Abstract: FR-OR11
Deep Learning Uncovers Clinical Subphenotypes of Diabetic Kidney Disease Driven by Genetic Variation in Rac1 Pathway
Session Information
- Diabetic Kidney Disease: Back to the Basics
November 05, 2021 | Location: Simulive, Virtual Only
Abstract Time: 04:30 PM - 06:00 PM
Category: Diabetic Kidney Disease
- 601 Diabetic Kidney Disease: Basic
Authors
- Paranjpe, Ishan, Icahn School of Medicine at Mount Sinai, New York, New York, United States
- Wang, Xuan, Icahn School of Medicine at Mount Sinai, New York, New York, United States
- Anandakrishnan, Nanditha, Icahn School of Medicine at Mount Sinai, New York, New York, United States
- Zhou, Weibin, Icahn School of Medicine at Mount Sinai, New York, New York, United States
- Azeloglu, Evren U., Icahn School of Medicine at Mount Sinai, New York, New York, United States
- He, John Cijiang, Icahn School of Medicine at Mount Sinai, New York, New York, United States
- Nadkarni, Girish N., Icahn School of Medicine at Mount Sinai, New York, New York, United States
Background
Although diabetic kidney disease (DKD) is a leading cause of end stage renal disease, therapeutic development targeting causal pathways has been limited by disease heterogeneity. Integration of clinical data and genomics may uncover hidden DKD subphenotypes.
Methods
DKD patients from the Mount Sinai BioMe Biobank were included. Using laboratory measurements, vitals, and clinical notes in a deep leaning framework (Fig 1 A,B) we performed unsupervised clustering, accounting for population structure.
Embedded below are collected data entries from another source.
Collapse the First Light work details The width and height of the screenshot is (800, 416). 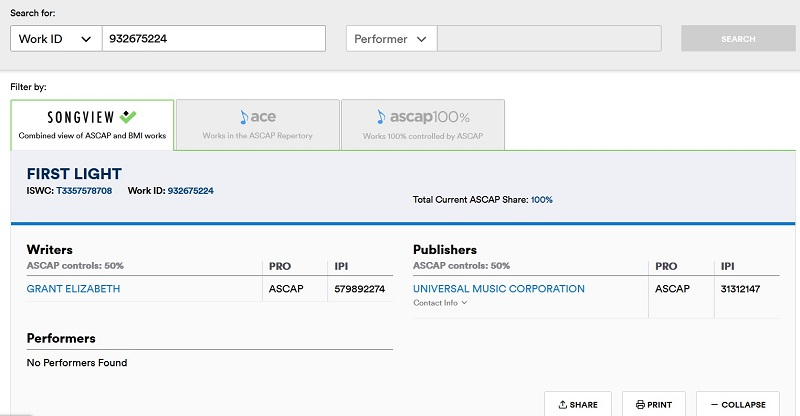pyautogui.click(x=737, y=404)
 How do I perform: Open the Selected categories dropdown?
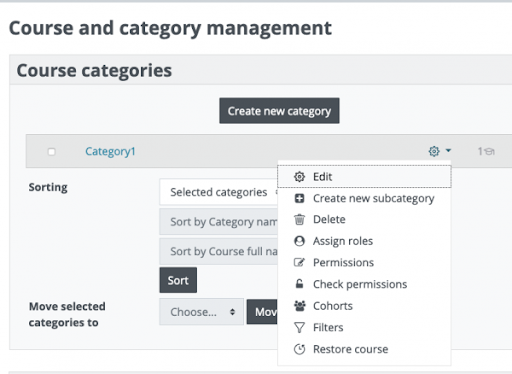pyautogui.click(x=219, y=192)
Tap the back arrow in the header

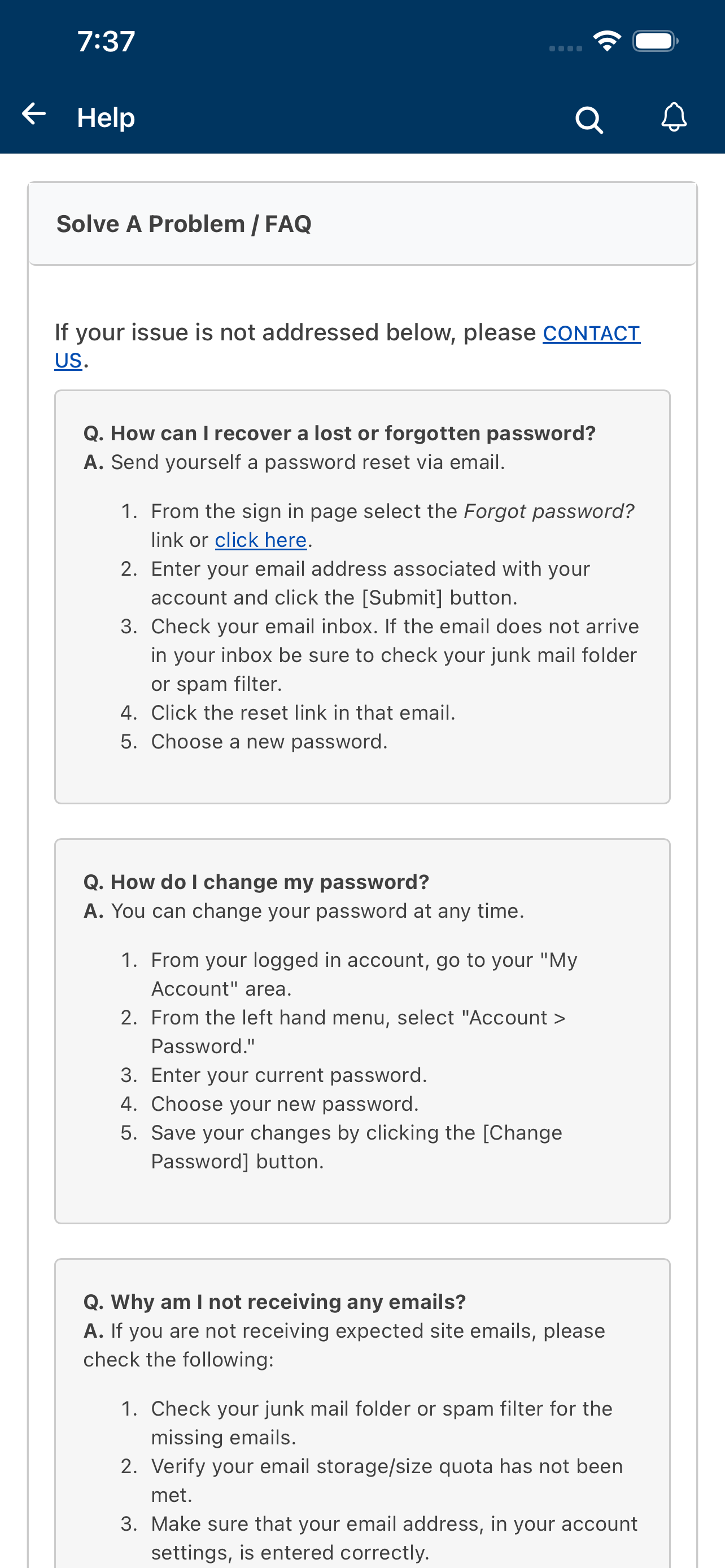[34, 114]
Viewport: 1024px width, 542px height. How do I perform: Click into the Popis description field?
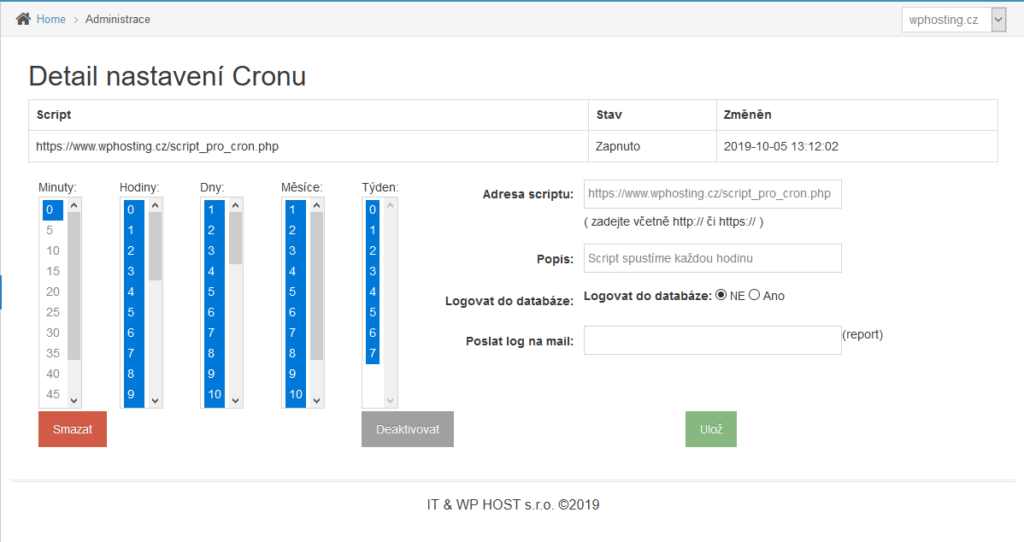click(712, 258)
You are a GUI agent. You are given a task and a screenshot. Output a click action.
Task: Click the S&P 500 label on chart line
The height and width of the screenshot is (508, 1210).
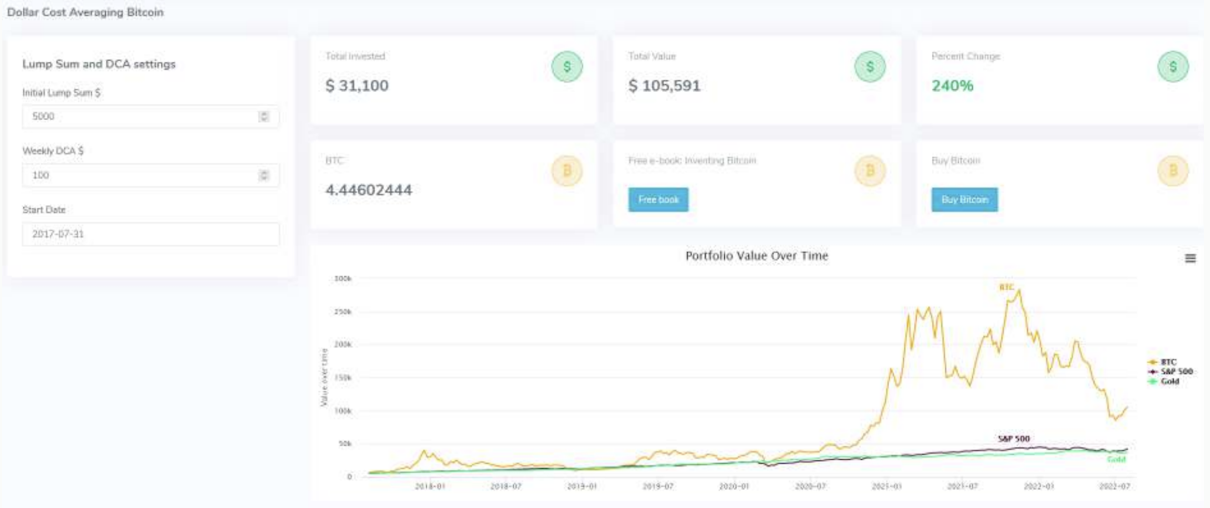(x=1013, y=439)
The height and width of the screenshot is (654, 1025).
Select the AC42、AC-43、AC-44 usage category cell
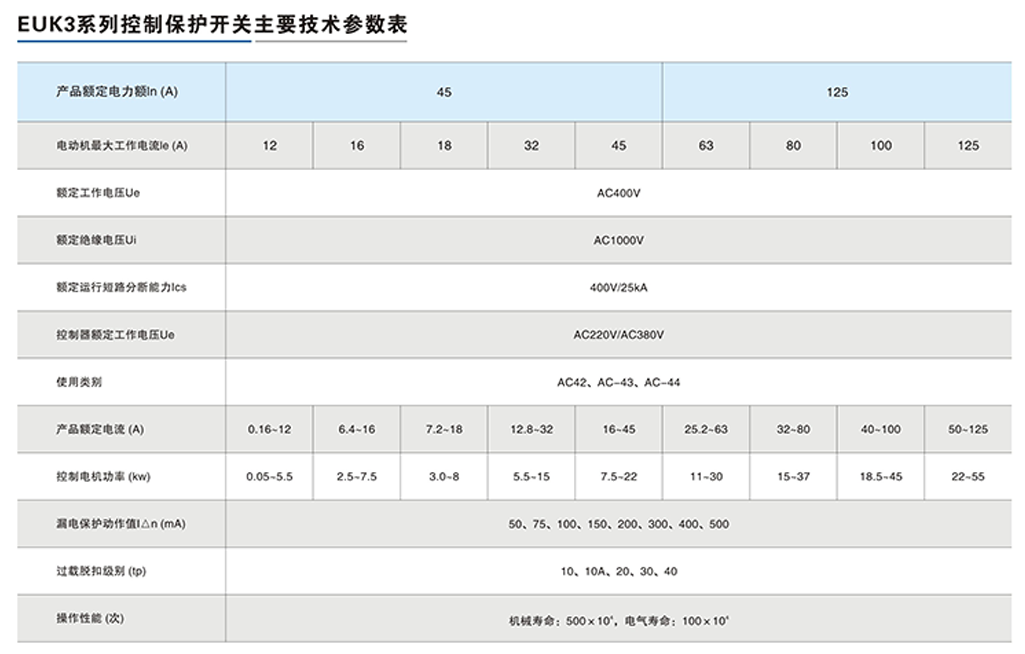pos(618,382)
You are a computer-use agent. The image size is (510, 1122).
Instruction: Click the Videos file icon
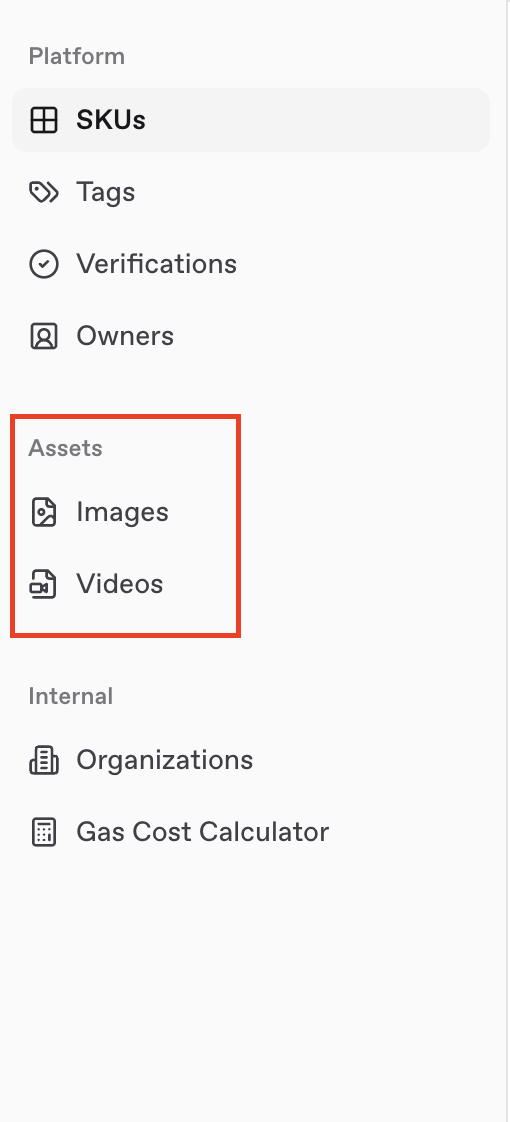pyautogui.click(x=43, y=584)
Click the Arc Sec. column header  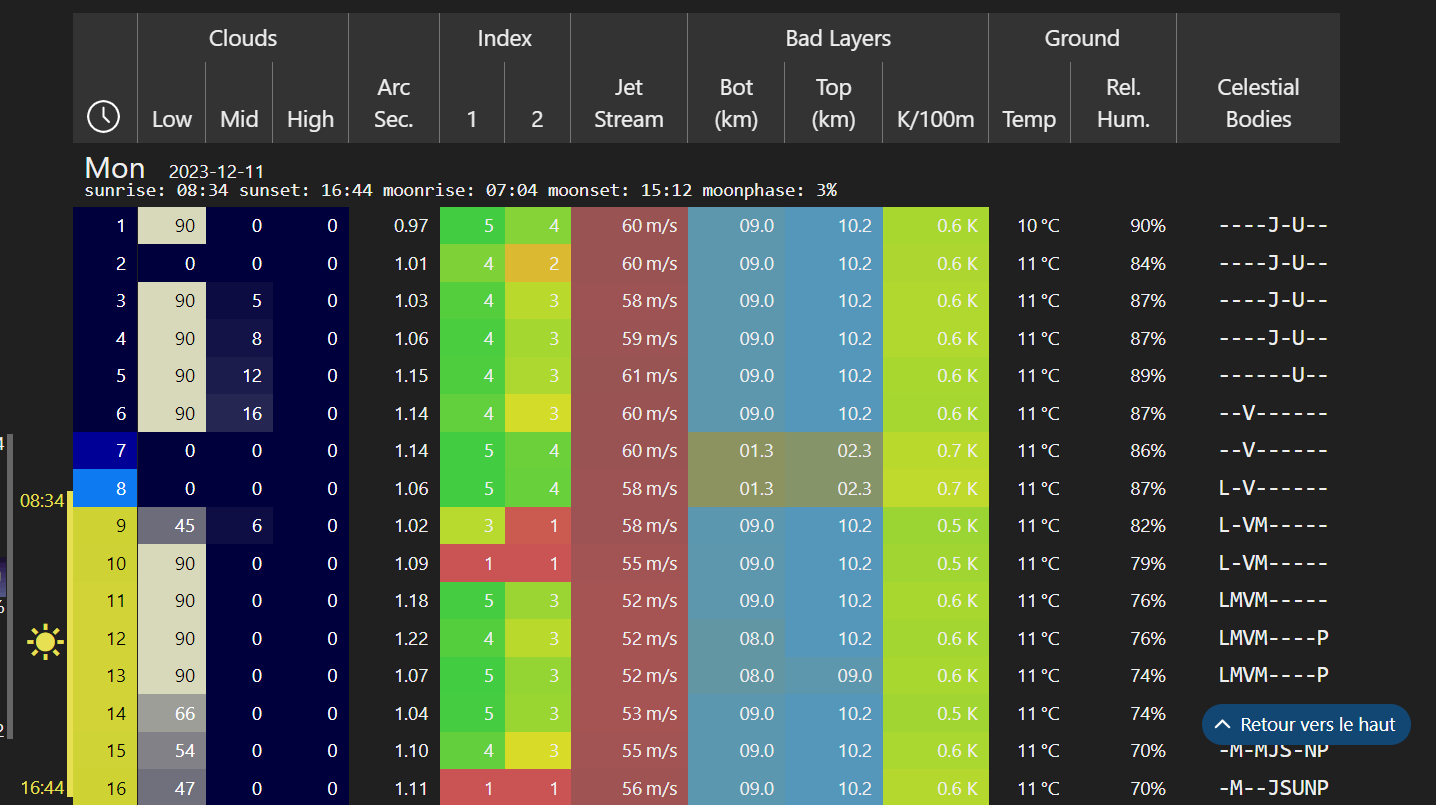point(394,103)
We then performed a genome wide association study comparing patients in each cluster with healthy controls.
Results
We identified two clusters (Fig 1C), M (mild, N = 972) and S (severe, N = 390). Cluster M had greater ESKD prevalence (16% vs 5%; p <0.001) and higher baseline serum creatinine (1.2 vs 1.1; p<0.001). Using exome sequencing, a missense variant in ARHGEF18, rs117824875, was significantly associated with DKD in cluster S, but not cluster M (OR = 7.7; p = 9.56x10-8). This variant was also associated with DKD in an external cohort, UK Biobank (OR = 2.4, p =0.044).
ARHGEF18 knockdown in a diabetic zebrafish model induced whole body edema (Fig 1D). Stable overexpression of the rs117824875 mutant ARHGEF18 transcript in a human podocyte cell line led to decreased cell viability (Fig 1E), actin cytoskeleton reorganization (Fig 1F) and induced RhoA and Rac1 activation (Fig 1G). Mutant ARHGEF18 transcripts exhibited slower ubiquitin mediated degradation (Fig 1H).
Conclusion
Integration of electronic health records with exome sequencing using deep learning uncovered DKD heterogeneity driven by a gain of function variant in ARHGEF18. ARHGEF18 knockdown caused kidney failure in a zebrafish model. Mutant ARHGEF18 was resistant to degradation and activated the Rac1 pathway, suggesting pharmacological inhibition of ARHGEF18 may be a therapeutic target by preventing Rac1mediated podocyte damage (Fig 1I).